Since the 90471 is admistration of vaccine you cannot bill an E/M with mod 25, Mod 25 is appended only to E/M services if the physician is addressing any issue other than the reason for visit, lets say if the pjhysician is giving vaccine and at the same time if the physician address other issues not related to reason for the visit, then you can use E/M with mod 25 and a different diagnosis is not mandatory for E/M with 25.
 
These are state insurance carriers denying these procedures correct? If so, it's most likely they will not ever pay for both procedures no matter what modifier you attach. The facility I work for gets reimbursed at a set encounter rate meaning we can perform and bill out any number of procedures performed on a particular day for a particular patient, but we are only getting paid the set rate per the contract we have with our local Medicaid. You may want to contact your local Medicaid provider if you haven't already. I hope this is somewhat helpful.
 
Table 1. New Pediatric Immunization Administration Codes
CPT Code Description
90460 Immunization administration through 18 years of age via any route of administration, with
counseling by physician or other qualified health care professional; first vaccine/toxoid component
90461 each additional vaccine/toxoid component
(List separately in addition to code for primary procedure.)
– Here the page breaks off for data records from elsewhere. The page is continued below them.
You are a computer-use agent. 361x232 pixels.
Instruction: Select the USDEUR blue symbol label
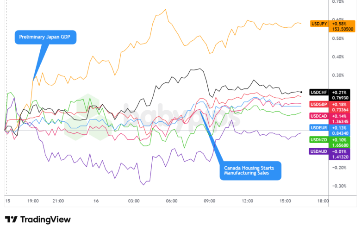(x=318, y=128)
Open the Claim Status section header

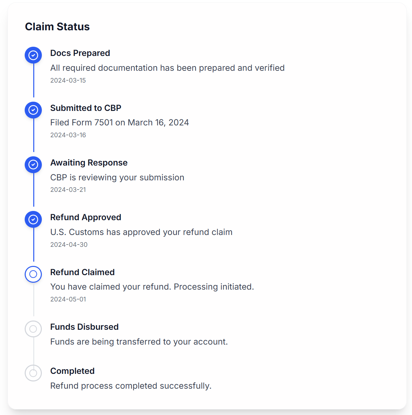click(x=57, y=26)
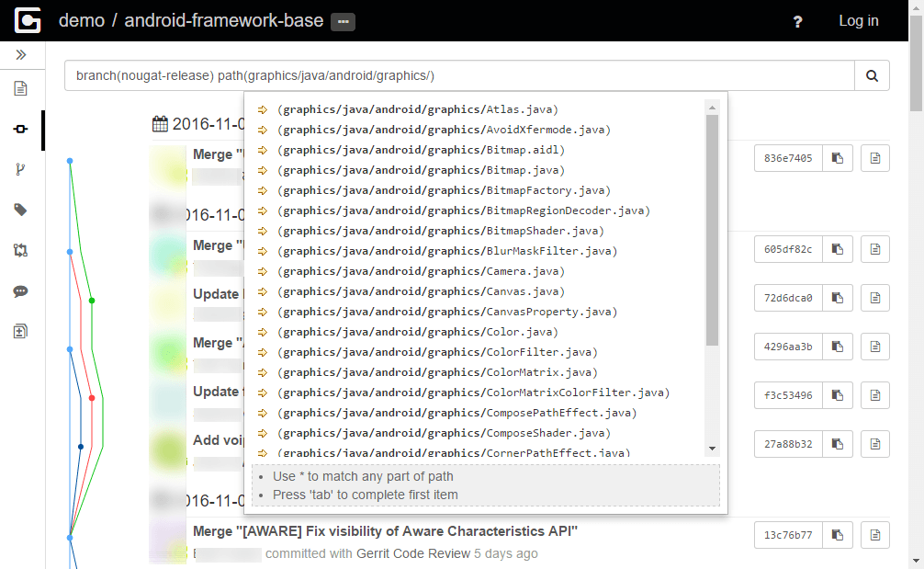This screenshot has width=924, height=569.
Task: Copy the commit hash 13c76b77
Action: point(837,534)
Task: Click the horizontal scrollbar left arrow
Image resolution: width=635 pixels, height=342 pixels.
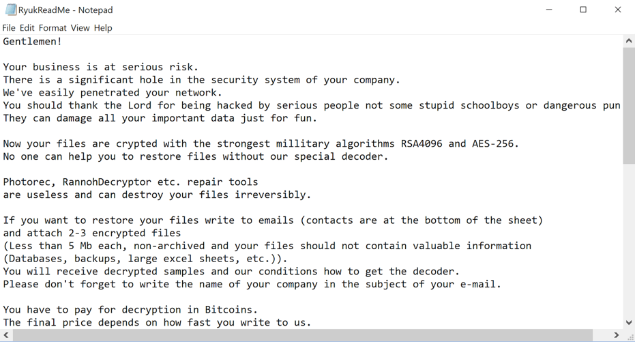Action: pos(6,335)
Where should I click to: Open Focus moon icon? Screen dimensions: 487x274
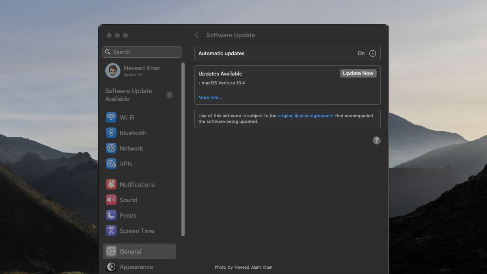(111, 215)
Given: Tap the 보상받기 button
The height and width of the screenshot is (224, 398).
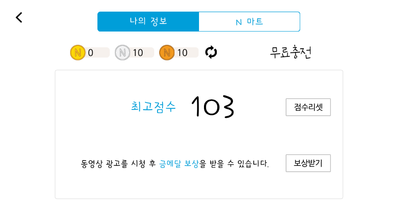Looking at the screenshot, I should 308,163.
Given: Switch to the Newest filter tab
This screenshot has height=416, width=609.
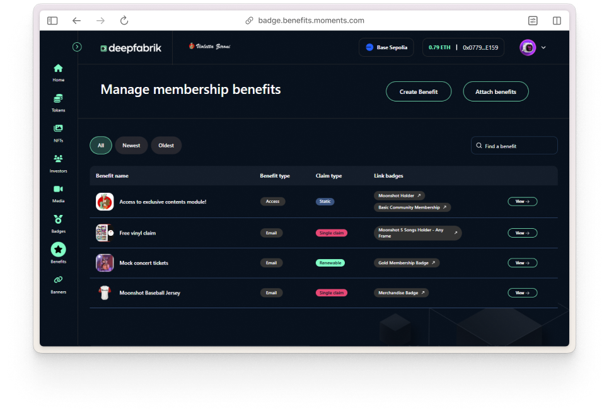Looking at the screenshot, I should coord(131,146).
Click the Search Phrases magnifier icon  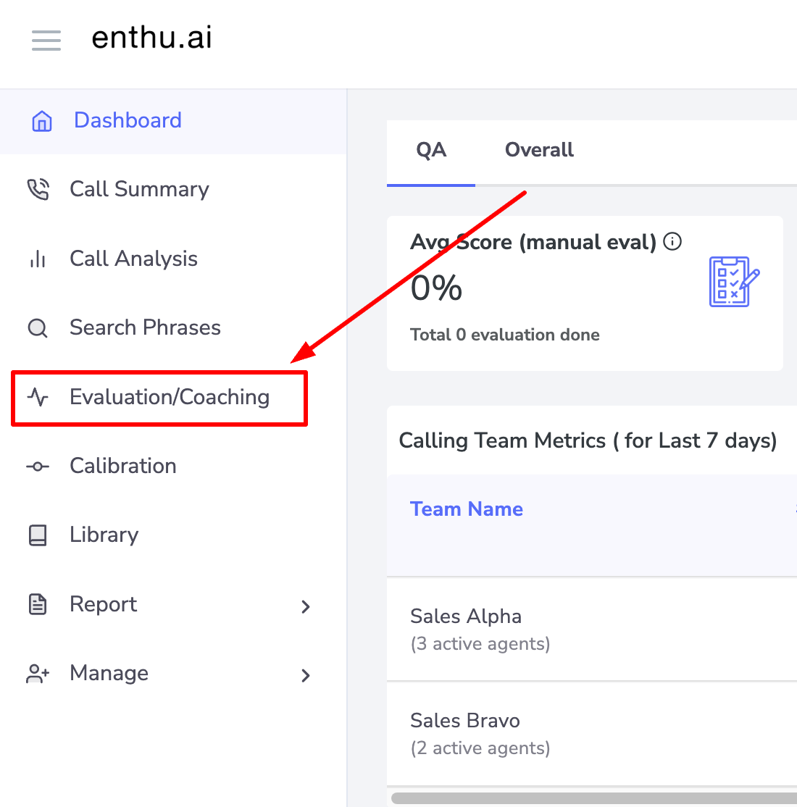(x=38, y=328)
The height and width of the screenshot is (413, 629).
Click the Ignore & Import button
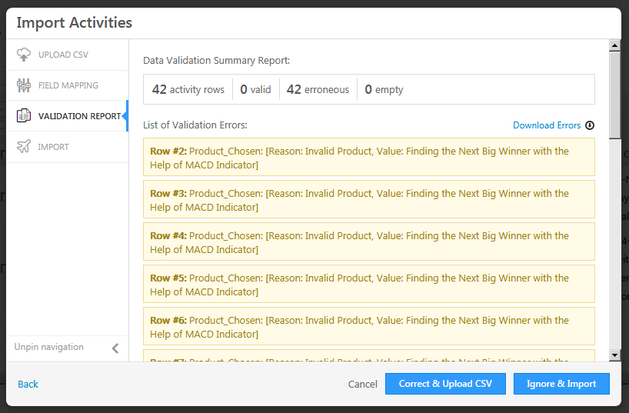(x=561, y=384)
90471 Immunization administration (including percutaneous, subcutaneous, intramuscular, or jet
injections); one vaccine (single or combination vaccine/toxoid)
90472 each additional vaccine (single or combination vaccine/toxoid)
(List separately in addition to code for primary procedure.)
(Use code 90472 in conjunction with 90471.)
90473 Immunization administration by intranasal or oral route; one vaccine (single or combination
vaccine/toxoid)
90474 each additional vaccine (single or combination vaccine/toxoid)
(List separately in addition to code for primary procedure.)

You should not have to bill a 99213-25 in order to give a vaccination in addition to the evaluation. Ex:
99213 with dx 784.0 for headache.
then list the vaccine admin and vaccine with the appropriate dx code.

If this is still not allowed for some bizarre reason, then do vaccination clinics for catch up vaccines only. Once per month, have all the vaccine only patients come in and get them caught up...no sick visits, no well visits, just vaccinations only.
 
If any of the vaccines are thru Medicaid our state sc will no longer accept claims that are for vfc vaccines and shot admins that are not 90460 and 90461 also be sure that the zero dollar charges are populating on the claim most States are requiring the vaccine code and the vaccine admin to appear on claim under 18 would look like this 99213,25. Dx 250.*** 90460 90672,vfc DX v0481 also 90672 and 90686 were causing issues in sc but are starting to correct once we told them some final cpt codes were approved July and medicare also issued update 10-1 to some flu issues
 
Please tell me how to bill vaccine administration codes.
To report 90471, 90460 or 90473 & how many vaccine required to bill with modifier 59?
I know with office visit we can append modifier 25 to the office visit.